These computer program instructions may also be stored in a computer-readable memory that may direct a computer or other programmable data processing apparatus to function in a particular manner, such that the instructions stored in the computer-readable memory produce an article of manufacture including computer-readable instructions for implementing the function specified in the flowchart block or blocks. The computer program instructions may also be loaded onto a computer or other programmable data processing apparatus to cause a series of operational steps to be performed on the computer or other programmable apparatus to produce a computer-implemented process such that the instructions that execute on the computer or other programmable apparatus provide steps for implementing the functions specified in the flowchart block or blocks.

The various features and processes described above may be used independently of one another, or may be combined in various ways. All possible combinations and sub-combinations are intended to fall within the scope of this disclosure. In addition, certain methods or process blocks may be omitted in some implementations. The methods and processes described herein are also not limited to any particular sequence, and the blocks or states relating thereto may be performed in other sequences that are appropriate. For example, described blocks or states may be performed in an order other than that specifically described, or multiple blocks or states may be combined in a single block or state. The example blocks or states may be performed in serial, in parallel, or in some other manner. Blocks or states may be added to or removed from the described example embodiments. The example systems and components described herein may be configured differently than described. For example, elements may be added to, removed from, or rearranged compared to the described example embodiments.

It will also be appreciated that various items are illustrated as being stored in memory or on storage while being used, and that these items or portions thereof may be transferred between memory and other storage devices for purposes of memory management and data integrity. Alternatively, in other embodiments, some or all of the software modules and/or systems may execute in memory on another device and communicate with the illustrated computing systems via inter-computer communication. Furthermore, in some embodiments, some or all of the systems and/or modules may be implemented or provided in other ways, such as at least partially in firmware and/or hardware, including, but not limited to, one or more application-specific integrated circuits (“ASICs”), standard integrated circuits, controllers (e.g., by executing appropriate instructions, and including microcontrollers and/or embedded controllers), field-programmable gate arrays (“FPGAs”), complex programmable logic devices (“CPLDs”), etc. Some or all of the modules, systems, and data structures may also be stored (e.g., as software instructions or structured data) on a computer-readable medium, such as a hard disk, a memory, a network, or a portable media article to be read by an appropriate device or via an appropriate connection. The systems, modules, and data structures may also be transmitted as generated data signals (e.g., as part of a carrier wave or other analog or digital propagated signal) on a variety of computer-readable transmission media, including wireless-based and wired/cable-based media, and may take a variety of forms (e.g., as part of a single or multiplexed analog signal, or as multiple discrete digital packets or frames). Such computer program products may also take other forms in other embodiments. Accordingly, the present invention may be practiced with other computer system configurations.

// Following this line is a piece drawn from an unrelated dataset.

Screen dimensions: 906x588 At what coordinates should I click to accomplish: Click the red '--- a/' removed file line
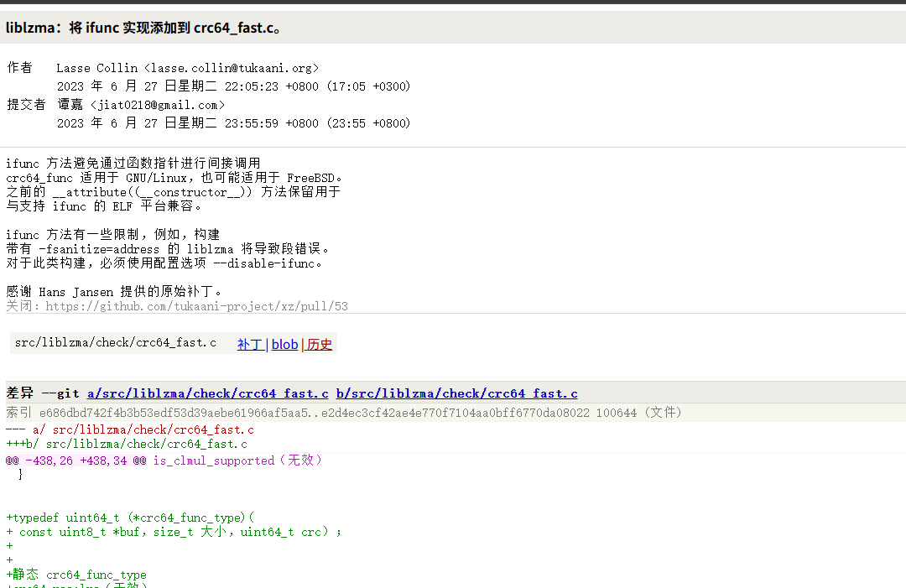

While the methods and systems have been described in connection with preferred embodiments and specific examples, it is not intended that the scope be limited to the particular embodiments set forth, as the embodiments herein are intended in all respects to be illustrative rather than restrictive.

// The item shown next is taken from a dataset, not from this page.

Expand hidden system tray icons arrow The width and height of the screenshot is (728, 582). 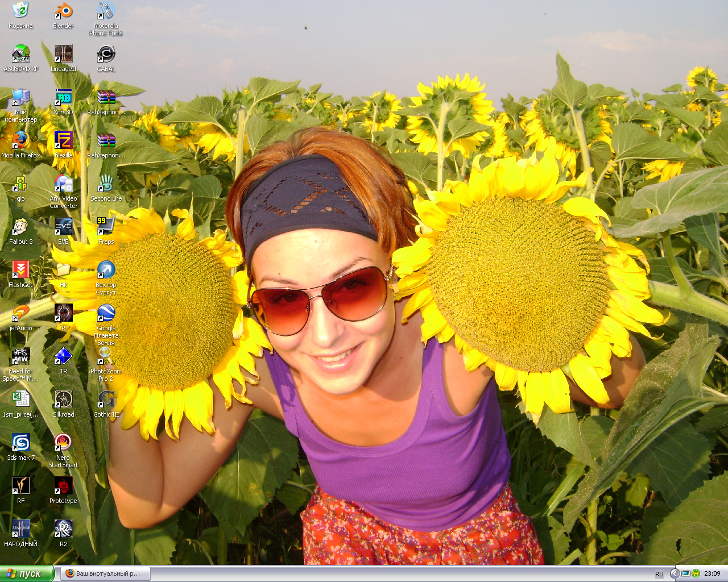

Unless otherwise expressly stated, it is in no way intended that any method set forth herein be construed as requiring that its operations be performed in a specific order. Accordingly, where a method claim does not actually recite an order to be followed by its operations or it is not otherwise specifically stated in the claims or descriptions that the operations are to be limited to a specific order, it is no way intended that an order be inferred, in any respect. This holds for any possible non-express basis for interpretation, including: matters of logic with respect to arrangement of steps or operational flow; plain meaning derived from grammatical organization or punctuation; and the number or type of embodiments described in the specification.

It will be apparent to those skilled in the art that various modifications and variations may be made without departing from the scope or spirit of the present disclosure. Other embodiments will be apparent to those skilled in the art from consideration of the specification and practices described herein. It is intended that the specification and example figures be considered as exemplary only, with a true scope and spirit being indicated by the following claims.

Claims

1. A method for determining performance of a classifier, the method comprising:

training a first machine learning model and a second machine learning model by aggregating updates to the first machine learning model and the second machine learning model received from a plurality of client computing devices, wherein the first machine learning model is updated based on positive samples in user data accessible only by the plurality of client computing devices, and wherein the second machine learning model is updated based on negative samples in the user data accessible only by the plurality of client computing devices;
estimating a cumulative distribution function (CDF) associated with a distribution of the positive samples in the user data using the trained first machine learning model;
estimating a probability density function (PDF) associated with a distribution of the negative samples in the user data using the trained second machine learning model; and
performing an integration-based computation of an area under the receiver operating characteristic curve (AUC) of the classifier using the PDF and the CDF.

2. The method of claim 1, wherein the training the first machine learning model and the second machine learning model comprises receiving the updates in a plurality of rounds from the plurality of client computing devices.

3. The method of claim 2, further comprising:

distributing the first machine learning model and the second machine learning model to the plurality of client computing devices in a first round of the plurality of rounds, wherein each of the plurality of client computing devices generates a first round of updates to at least one of the first machine learning model or the second machine learning model using locally stored user data.

4. The method of claim 3, further comprising:

preparing the first machine learning model and the second machine learning model for a second round of the plurality of rounds based on the first round of updates.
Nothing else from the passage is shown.